→ **DOCUMENT SECTION**
The Region, through the Forestas agency, is committed to bridging the "gap" in trails "for all" – those accessible also to hikers with disabilities, whether they are physical-motor, sensory, or of the psychic-cognitive-relational sphere (such as autism spectrum disorders: conditions in which hikers have difficulty establishing normal social relationships, use language abnormally or do not speak at all, and exhibit limited and repetitive behaviors, hypersensitive to external agents, noise, spaces, and unforeseen situations).
Regional Law has long provided – since its extension in 2017 (Consolidated Tourism Act) – that the hiking network offers an adequate degree of autonomous or assisted accessibility for physical and sensory disabilities.
More recently, with Regional Council Resolution of August 24, 2023, No. 28/1, the criteria and technical standards were approved: to include and classify in the RES cadastre – and for informational signage on the level and degree of accessibility (autonomous or assisted) – trails accessible for motor, sensory, intellectual, and psychic disabilities. The approved Annex H integrates the pre-existing regional technical regulation from 2018.
Designing trails "for all" means emphasizing that hiking cannot involve trails "reserved for..." but must be conceived as an open, documented, and designed accessibility system to allow – where possible – the sharing of outdoor experiences and activities. Especially in the system of regional parks and state-owned forests, and in urban parks. The activity of Forestas and the Sardinian Region will also focus on these areas.
Designing with Inclusion
The first thing to do is to "empathize" to understand the "special needs." Study the use cases. Understand the needs. Involve stakeholders, who, in fact, in the new regional regulation, will be entitled to express a binding opinion in the verification of the registrability of "accessible" routes.

→ **DATASET SECTION**
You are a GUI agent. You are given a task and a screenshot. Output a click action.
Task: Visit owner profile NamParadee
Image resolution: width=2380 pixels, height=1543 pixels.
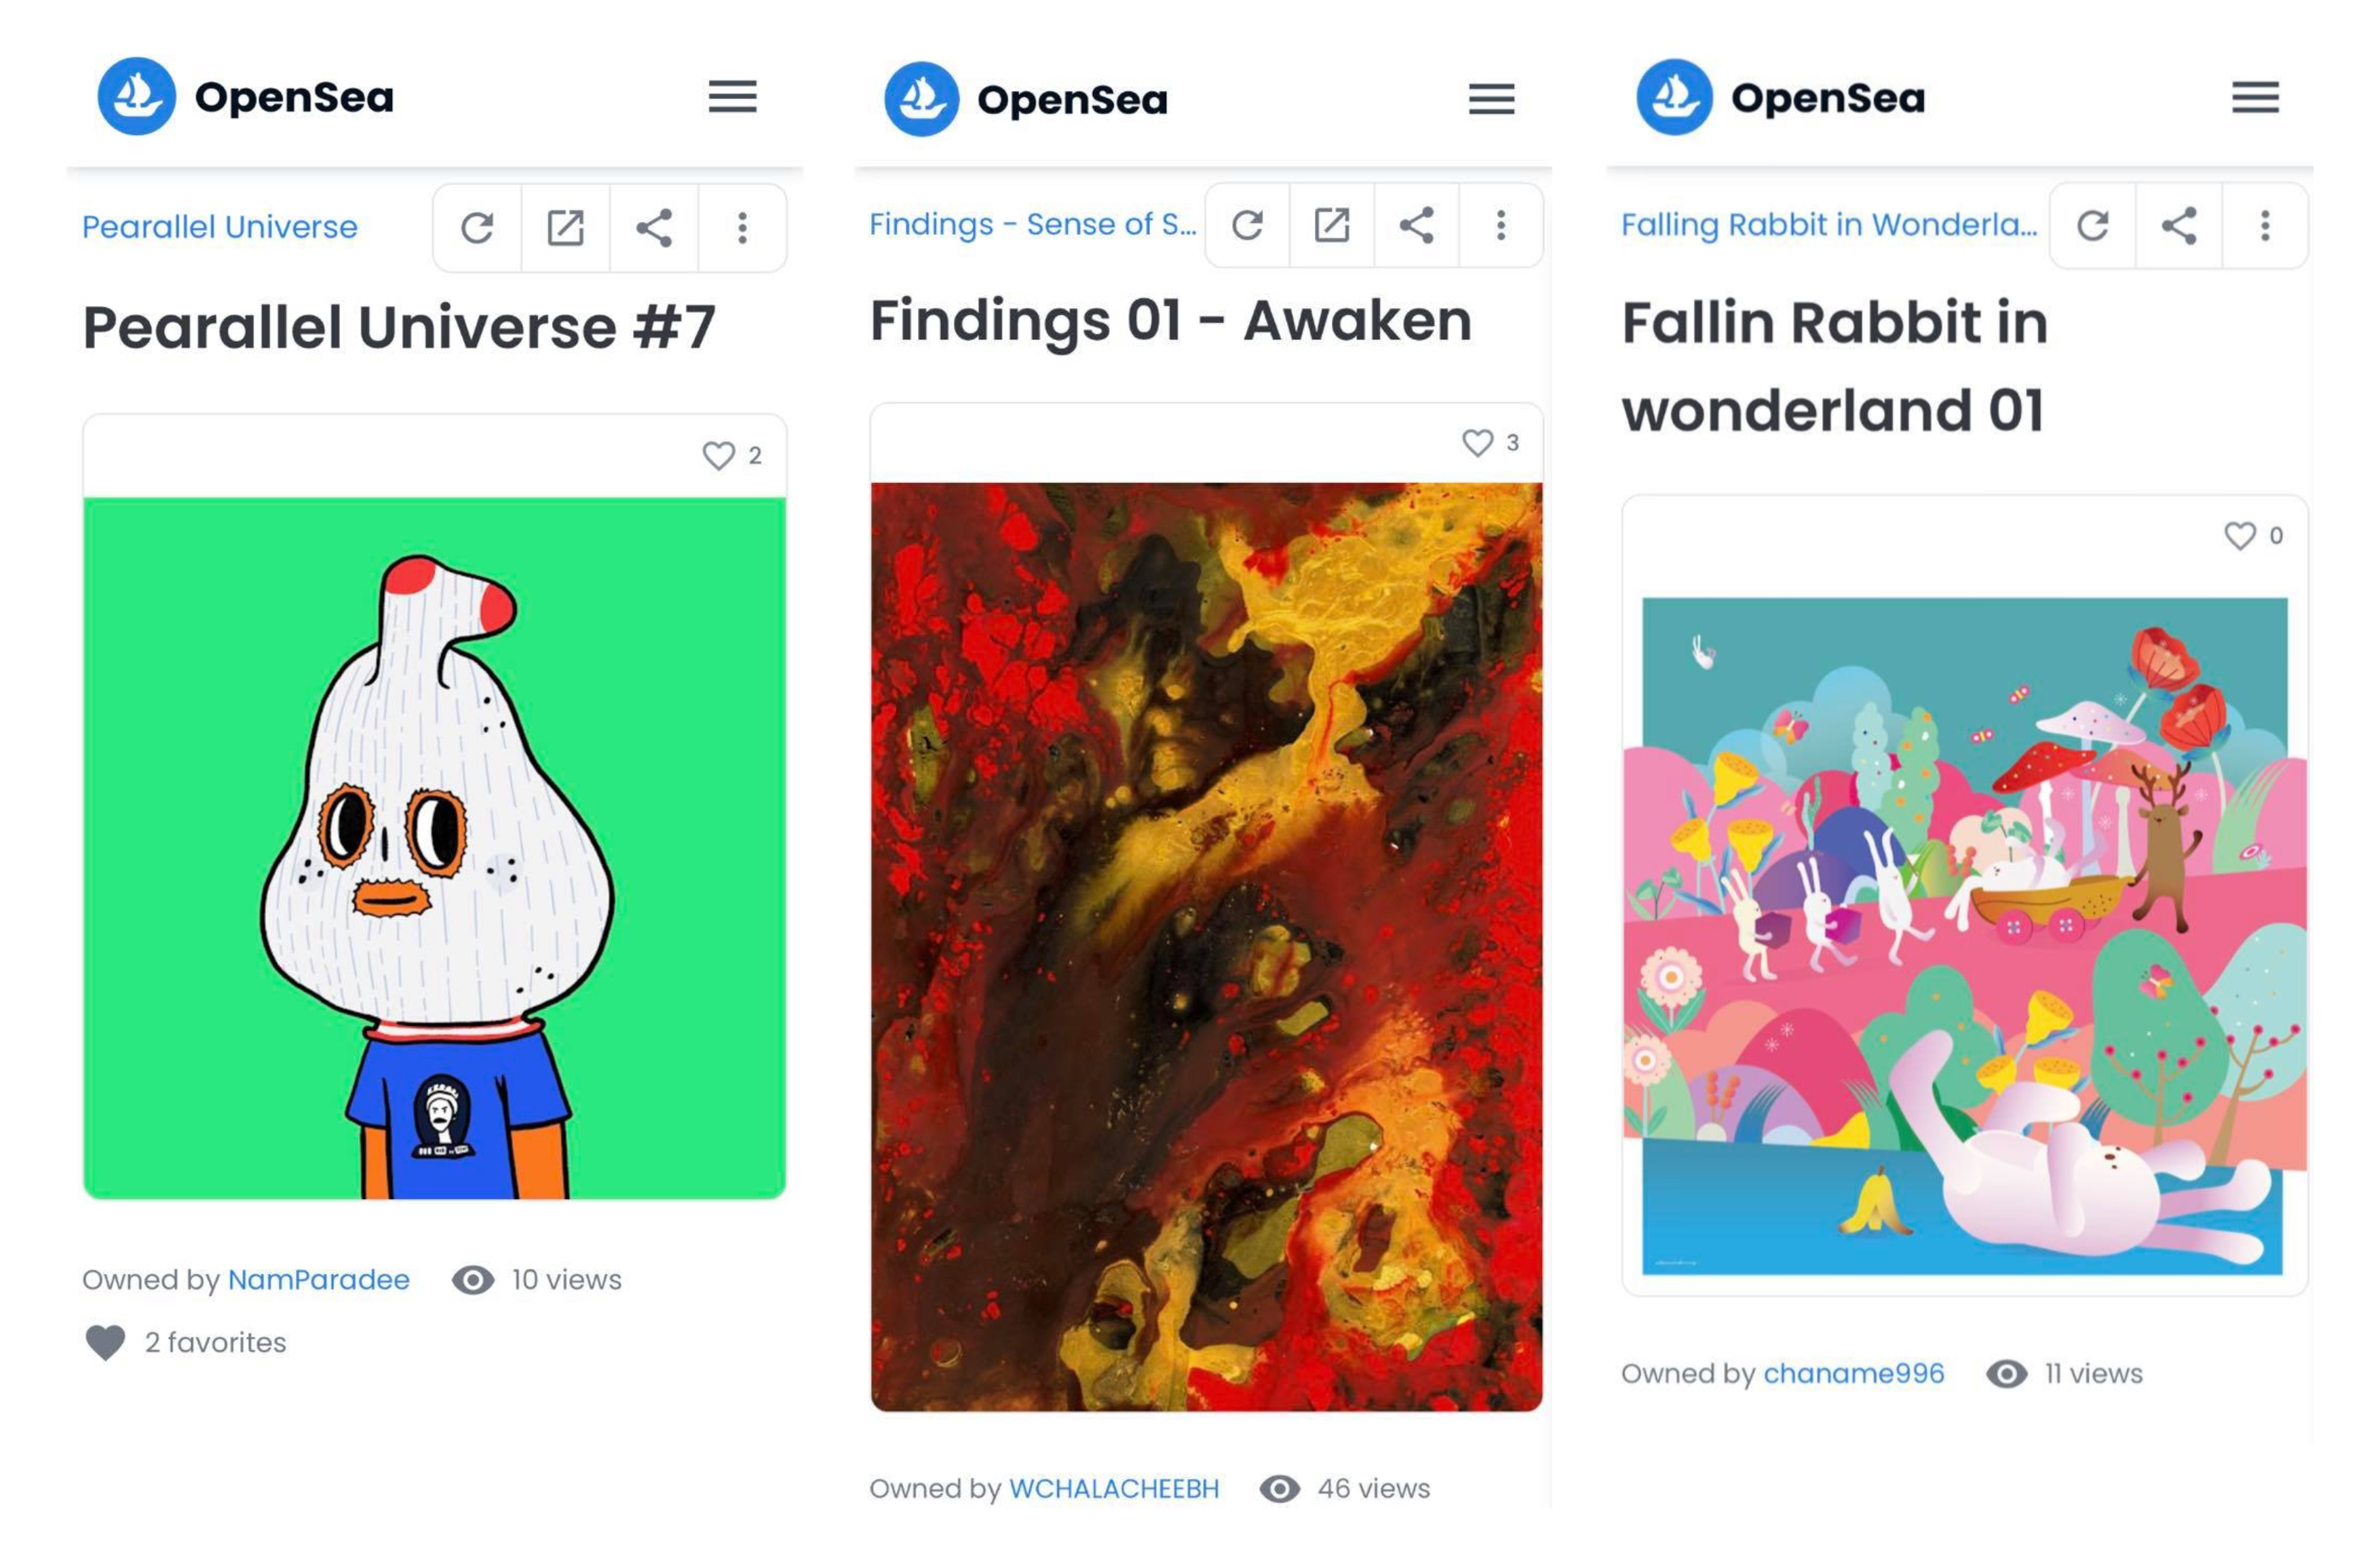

→ **TASK INSTRUCTIONS**
1) In the text on accessible trails, on what date was Regional Council Resolution No. 28/1 passed?
2) In the text on accessible trails, transcribe everything from "Regional Law has" down to "and sensory disabilities.".
The lines above come from a source unrelated to the text on accessible trails.

→ **TASK SOLUTIONS**
1) August 24, 2023.

2)
Regional Law has long provided – since its extension in 2017 (Consolidated Tourism Act) – that the hiking network offers an adequate degree of autonomous or assisted accessibility for physical and sensory disabilities.